> [Problem to solve] How many lines below contain the word "logo"? Reply with the number only.

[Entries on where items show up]
_ _ _ _

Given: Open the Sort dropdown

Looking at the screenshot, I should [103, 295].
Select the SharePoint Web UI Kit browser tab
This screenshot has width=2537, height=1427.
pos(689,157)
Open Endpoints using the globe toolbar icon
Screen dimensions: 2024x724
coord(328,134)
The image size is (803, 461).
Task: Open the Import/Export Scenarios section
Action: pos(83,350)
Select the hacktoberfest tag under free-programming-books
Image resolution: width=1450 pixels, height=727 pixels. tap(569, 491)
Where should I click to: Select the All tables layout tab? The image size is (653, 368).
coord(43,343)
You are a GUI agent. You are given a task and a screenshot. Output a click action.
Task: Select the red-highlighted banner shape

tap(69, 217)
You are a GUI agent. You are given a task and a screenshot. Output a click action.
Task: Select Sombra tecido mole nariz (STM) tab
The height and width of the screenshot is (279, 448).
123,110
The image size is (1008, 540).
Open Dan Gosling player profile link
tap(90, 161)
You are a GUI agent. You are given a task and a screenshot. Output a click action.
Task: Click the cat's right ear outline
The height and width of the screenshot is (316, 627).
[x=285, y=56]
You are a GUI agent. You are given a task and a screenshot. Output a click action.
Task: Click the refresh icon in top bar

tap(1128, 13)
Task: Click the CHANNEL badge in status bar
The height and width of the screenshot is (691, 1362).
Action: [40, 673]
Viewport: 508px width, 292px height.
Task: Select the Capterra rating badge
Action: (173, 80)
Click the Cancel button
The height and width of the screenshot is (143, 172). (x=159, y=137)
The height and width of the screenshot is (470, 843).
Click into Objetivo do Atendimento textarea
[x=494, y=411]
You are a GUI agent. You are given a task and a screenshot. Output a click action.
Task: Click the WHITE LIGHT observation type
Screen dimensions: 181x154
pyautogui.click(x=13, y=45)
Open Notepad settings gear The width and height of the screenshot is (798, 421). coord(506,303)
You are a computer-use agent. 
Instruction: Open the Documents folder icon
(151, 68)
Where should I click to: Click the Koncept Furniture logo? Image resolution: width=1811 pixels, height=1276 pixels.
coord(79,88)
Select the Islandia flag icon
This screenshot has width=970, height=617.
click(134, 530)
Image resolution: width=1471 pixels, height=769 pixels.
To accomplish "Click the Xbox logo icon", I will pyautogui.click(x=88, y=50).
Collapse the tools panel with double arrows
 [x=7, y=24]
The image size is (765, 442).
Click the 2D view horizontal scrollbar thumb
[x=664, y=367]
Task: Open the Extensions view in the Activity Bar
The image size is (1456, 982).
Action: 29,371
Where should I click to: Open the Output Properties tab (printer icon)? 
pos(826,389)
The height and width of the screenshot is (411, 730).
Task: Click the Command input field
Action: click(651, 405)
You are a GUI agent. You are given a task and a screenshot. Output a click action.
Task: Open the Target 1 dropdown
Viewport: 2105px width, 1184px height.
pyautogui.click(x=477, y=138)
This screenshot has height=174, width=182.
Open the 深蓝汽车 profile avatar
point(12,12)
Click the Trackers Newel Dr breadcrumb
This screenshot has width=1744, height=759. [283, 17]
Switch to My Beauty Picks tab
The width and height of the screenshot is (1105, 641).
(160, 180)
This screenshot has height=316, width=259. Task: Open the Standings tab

_ _ _ _

> [Full output] 2